No matter how much she already despised him, she had to know. Maybe it was some psychic connection that she didn't quite understand yet; her snapshots had been getting more vivid, and she'd been able to control them better as of late, but she suspected there were still secrets about herself she didn't know yet. 

Kaia hoped that the phrase 'curiosity killed the cat' wouldn't apply to her situation.

"Kaleb, you're trapped in a car with me and no one else. Are you finally going to tell me what's going on?" Lionel asked, shifting in his seat so that he could stare at Kaleb.

Kaleb frowned. It felt like saying it out loud would make it real. My mate is going to meet a murderer, and I'm letting her. "I'm...I don't even know."

"You don't know," Lionel repeated slowly, trying to understand that. After a moment of silence, Lionel's usual sarcasm reared its head, "Wonderful. You do know how that sounds, right?"

"Shitty?" Kaleb offered, taking his eyes off of the road for a moment to assess his friend's expression. Lionel looked his usual self, which was good, Kaleb supposed. It meant he wasn't annoyed or freaking out.

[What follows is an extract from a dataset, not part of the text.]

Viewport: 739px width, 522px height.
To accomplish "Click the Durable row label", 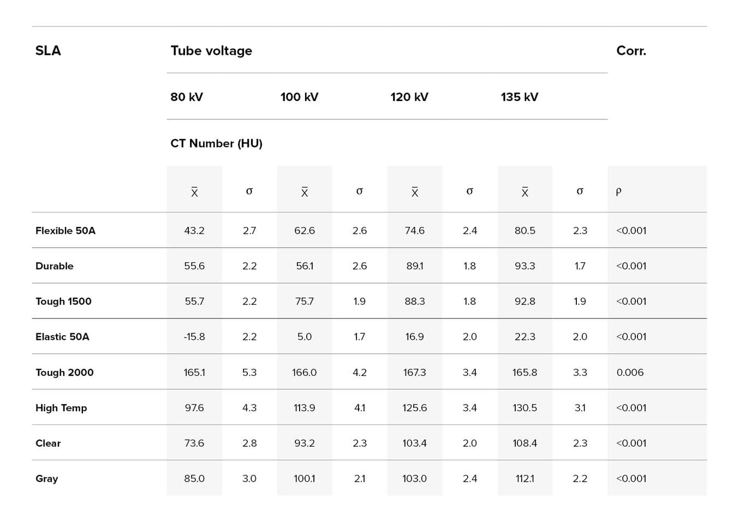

"Pretty much what I was going to say," Lionel said, "Or maybe cryptic?"

"I'm sorry," Kaleb sighed as he turned down a smaller, rockier road.

"Look, Kaleb. I'm your friend...your best friend if I do say so myself. And I do," Lionel said, his voice matter of fact, "So you know I'm on your side no matter what. But right now, all I know is that Kaia is gone, and you're limping around like a kicked dog."

"What?" Kaleb asked, surprised. Did he look that bad? He thought he'd covered it up.

"Them's the facts, Kaleb," Lionel murmured, "You look like death, and you know more than you're telling me."

Kaleb was quiet for a long moment. What was he thinking, honestly? Did he think that he could just...not tell Lionel? He'd find out eventually. Kaleb was going to have to explain the whole story soon enough. "Do you remember when Kaia had that nightmare?" Kaleb asked.

"How could I not?" Lionel asked, "I still have the haunted expression on her face burned into my retinas."

Kaleb clenched his jaw, remembering it. Lionel had pretty much summed it up. Kaia had looked terrified, broken. Gone. He'd been able to bring her back, but he couldn't predict what would happen to her in this murderer's hands. Would he be able to bring her back after this?